> [YOUR TASK] In full and without alteration, return the records below.

> [Entries taken from a collection]
┌────────
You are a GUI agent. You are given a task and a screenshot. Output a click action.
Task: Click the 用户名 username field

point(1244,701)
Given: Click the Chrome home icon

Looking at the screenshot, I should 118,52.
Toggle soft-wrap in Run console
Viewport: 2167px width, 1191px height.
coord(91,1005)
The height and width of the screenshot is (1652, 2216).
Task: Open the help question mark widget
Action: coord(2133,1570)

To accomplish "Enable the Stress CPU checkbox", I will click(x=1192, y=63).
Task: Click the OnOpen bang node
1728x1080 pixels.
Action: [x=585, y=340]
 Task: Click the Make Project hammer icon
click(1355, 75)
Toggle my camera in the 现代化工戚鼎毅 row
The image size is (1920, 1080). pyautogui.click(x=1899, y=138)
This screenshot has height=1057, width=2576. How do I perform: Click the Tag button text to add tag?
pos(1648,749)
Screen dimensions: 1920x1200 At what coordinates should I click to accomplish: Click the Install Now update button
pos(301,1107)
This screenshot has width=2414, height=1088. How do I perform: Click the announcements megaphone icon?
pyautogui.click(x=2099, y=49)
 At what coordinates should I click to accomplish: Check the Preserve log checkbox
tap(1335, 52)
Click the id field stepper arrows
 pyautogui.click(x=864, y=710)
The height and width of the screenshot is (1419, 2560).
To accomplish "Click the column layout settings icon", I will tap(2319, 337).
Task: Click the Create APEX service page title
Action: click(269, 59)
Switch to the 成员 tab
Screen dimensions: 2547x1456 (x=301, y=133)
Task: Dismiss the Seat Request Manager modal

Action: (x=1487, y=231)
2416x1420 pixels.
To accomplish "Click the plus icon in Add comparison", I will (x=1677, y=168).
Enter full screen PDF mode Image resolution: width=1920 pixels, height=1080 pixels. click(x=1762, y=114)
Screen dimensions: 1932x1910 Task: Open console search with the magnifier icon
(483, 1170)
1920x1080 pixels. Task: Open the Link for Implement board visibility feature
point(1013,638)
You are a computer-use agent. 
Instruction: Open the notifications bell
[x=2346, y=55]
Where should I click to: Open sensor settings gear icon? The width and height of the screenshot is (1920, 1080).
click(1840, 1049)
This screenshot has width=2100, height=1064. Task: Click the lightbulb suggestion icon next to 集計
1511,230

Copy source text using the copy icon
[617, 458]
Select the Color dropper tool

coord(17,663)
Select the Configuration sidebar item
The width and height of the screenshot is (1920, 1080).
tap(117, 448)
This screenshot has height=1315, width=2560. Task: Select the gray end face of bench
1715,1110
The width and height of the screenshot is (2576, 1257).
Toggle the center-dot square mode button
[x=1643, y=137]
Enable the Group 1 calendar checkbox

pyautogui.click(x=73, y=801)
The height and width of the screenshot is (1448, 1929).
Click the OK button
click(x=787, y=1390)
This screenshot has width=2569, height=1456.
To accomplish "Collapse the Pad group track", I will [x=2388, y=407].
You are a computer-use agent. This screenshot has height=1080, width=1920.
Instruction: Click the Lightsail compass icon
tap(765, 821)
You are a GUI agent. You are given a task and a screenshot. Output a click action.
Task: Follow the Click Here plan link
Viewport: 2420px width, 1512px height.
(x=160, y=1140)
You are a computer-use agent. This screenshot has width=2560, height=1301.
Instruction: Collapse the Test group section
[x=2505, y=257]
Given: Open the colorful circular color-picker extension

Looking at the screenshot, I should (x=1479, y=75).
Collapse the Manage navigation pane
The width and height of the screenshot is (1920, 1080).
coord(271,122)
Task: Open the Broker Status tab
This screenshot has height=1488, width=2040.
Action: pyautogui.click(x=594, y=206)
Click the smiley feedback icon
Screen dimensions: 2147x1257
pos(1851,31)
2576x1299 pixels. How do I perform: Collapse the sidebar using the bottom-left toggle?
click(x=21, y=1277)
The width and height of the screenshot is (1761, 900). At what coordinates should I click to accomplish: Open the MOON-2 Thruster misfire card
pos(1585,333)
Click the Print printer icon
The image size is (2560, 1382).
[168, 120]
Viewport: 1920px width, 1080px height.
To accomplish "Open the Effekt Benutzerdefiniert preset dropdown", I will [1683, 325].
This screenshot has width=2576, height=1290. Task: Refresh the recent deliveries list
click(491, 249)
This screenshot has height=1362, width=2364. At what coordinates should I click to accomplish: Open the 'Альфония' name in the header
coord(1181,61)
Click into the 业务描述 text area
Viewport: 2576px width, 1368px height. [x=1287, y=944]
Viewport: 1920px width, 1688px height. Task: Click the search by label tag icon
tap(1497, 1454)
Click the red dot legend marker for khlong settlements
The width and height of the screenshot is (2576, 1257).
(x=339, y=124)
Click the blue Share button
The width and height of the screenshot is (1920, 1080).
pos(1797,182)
└────────
> [SOLUTION TO THE PROBLEM]
You are a GUI agent. You are given a task and a screenshot. Output a click action.
Task: Click the 用户名 username field

point(1244,701)
Given: Click the Chrome home icon

Looking at the screenshot, I should 118,52.
Toggle soft-wrap in Run console
Viewport: 2167px width, 1191px height.
coord(91,1005)
The height and width of the screenshot is (1652, 2216).
Task: Open the help question mark widget
Action: coord(2133,1570)

To accomplish "Enable the Stress CPU checkbox", I will click(x=1192, y=63).
Task: Click the OnOpen bang node
1728x1080 pixels.
Action: [x=585, y=340]
 Task: Click the Make Project hammer icon
click(1355, 75)
Toggle my camera in the 现代化工戚鼎毅 row
The image size is (1920, 1080). pyautogui.click(x=1899, y=138)
This screenshot has height=1057, width=2576. How do I perform: Click the Tag button text to add tag?
pos(1648,749)
Screen dimensions: 1920x1200 At what coordinates should I click to accomplish: Click the Install Now update button
pos(301,1107)
This screenshot has width=2414, height=1088. How do I perform: Click the announcements megaphone icon?
pyautogui.click(x=2099, y=49)
 At what coordinates should I click to accomplish: Check the Preserve log checkbox
tap(1335, 52)
Click the id field stepper arrows
 pyautogui.click(x=864, y=710)
The height and width of the screenshot is (1419, 2560).
To accomplish "Click the column layout settings icon", I will tap(2319, 337).
Task: Click the Create APEX service page title
Action: click(269, 59)
Switch to the 成员 tab
Screen dimensions: 2547x1456 (x=301, y=133)
Task: Dismiss the Seat Request Manager modal

Action: (x=1487, y=231)
2416x1420 pixels.
To accomplish "Click the plus icon in Add comparison", I will (x=1677, y=168).
Enter full screen PDF mode Image resolution: width=1920 pixels, height=1080 pixels. click(x=1762, y=114)
Screen dimensions: 1932x1910 Task: Open console search with the magnifier icon
(483, 1170)
1920x1080 pixels. Task: Open the Link for Implement board visibility feature
point(1013,638)
You are a computer-use agent. 
Instruction: Open the notifications bell
[x=2346, y=55]
Where should I click to: Open sensor settings gear icon? The width and height of the screenshot is (1920, 1080).
click(1840, 1049)
This screenshot has width=2100, height=1064. Task: Click the lightbulb suggestion icon next to 集計
1511,230

Copy source text using the copy icon
[617, 458]
Select the Color dropper tool

coord(17,663)
Select the Configuration sidebar item
The width and height of the screenshot is (1920, 1080).
tap(117, 448)
This screenshot has height=1315, width=2560. Task: Select the gray end face of bench
1715,1110
The width and height of the screenshot is (2576, 1257).
Toggle the center-dot square mode button
[x=1643, y=137]
Enable the Group 1 calendar checkbox

pyautogui.click(x=73, y=801)
The height and width of the screenshot is (1448, 1929).
Click the OK button
click(x=787, y=1390)
This screenshot has width=2569, height=1456.
To accomplish "Collapse the Pad group track", I will [x=2388, y=407].
You are a computer-use agent. This screenshot has height=1080, width=1920.
Instruction: Click the Lightsail compass icon
tap(765, 821)
You are a GUI agent. You are given a task and a screenshot. Output a click action.
Task: Follow the Click Here plan link
Viewport: 2420px width, 1512px height.
(x=160, y=1140)
You are a computer-use agent. This screenshot has width=2560, height=1301.
Instruction: Collapse the Test group section
[x=2505, y=257]
Given: Open the colorful circular color-picker extension

Looking at the screenshot, I should (x=1479, y=75).
Collapse the Manage navigation pane
The width and height of the screenshot is (1920, 1080).
coord(271,122)
Task: Open the Broker Status tab
This screenshot has height=1488, width=2040.
Action: pyautogui.click(x=594, y=206)
Click the smiley feedback icon
Screen dimensions: 2147x1257
pos(1851,31)
2576x1299 pixels. How do I perform: Collapse the sidebar using the bottom-left toggle?
click(x=21, y=1277)
The width and height of the screenshot is (1761, 900). At what coordinates should I click to accomplish: Open the MOON-2 Thruster misfire card
pos(1585,333)
Click the Print printer icon
The image size is (2560, 1382).
[168, 120]
Viewport: 1920px width, 1080px height.
To accomplish "Open the Effekt Benutzerdefiniert preset dropdown", I will [1683, 325].
This screenshot has width=2576, height=1290. Task: Refresh the recent deliveries list
click(491, 249)
This screenshot has height=1362, width=2364. At what coordinates should I click to accomplish: Open the 'Альфония' name in the header
coord(1181,61)
Click into the 业务描述 text area
Viewport: 2576px width, 1368px height. [x=1287, y=944]
Viewport: 1920px width, 1688px height. Task: Click the search by label tag icon
tap(1497, 1454)
Click the red dot legend marker for khlong settlements
The width and height of the screenshot is (2576, 1257).
(x=339, y=124)
Click the blue Share button
The width and height of the screenshot is (1920, 1080).
pos(1797,182)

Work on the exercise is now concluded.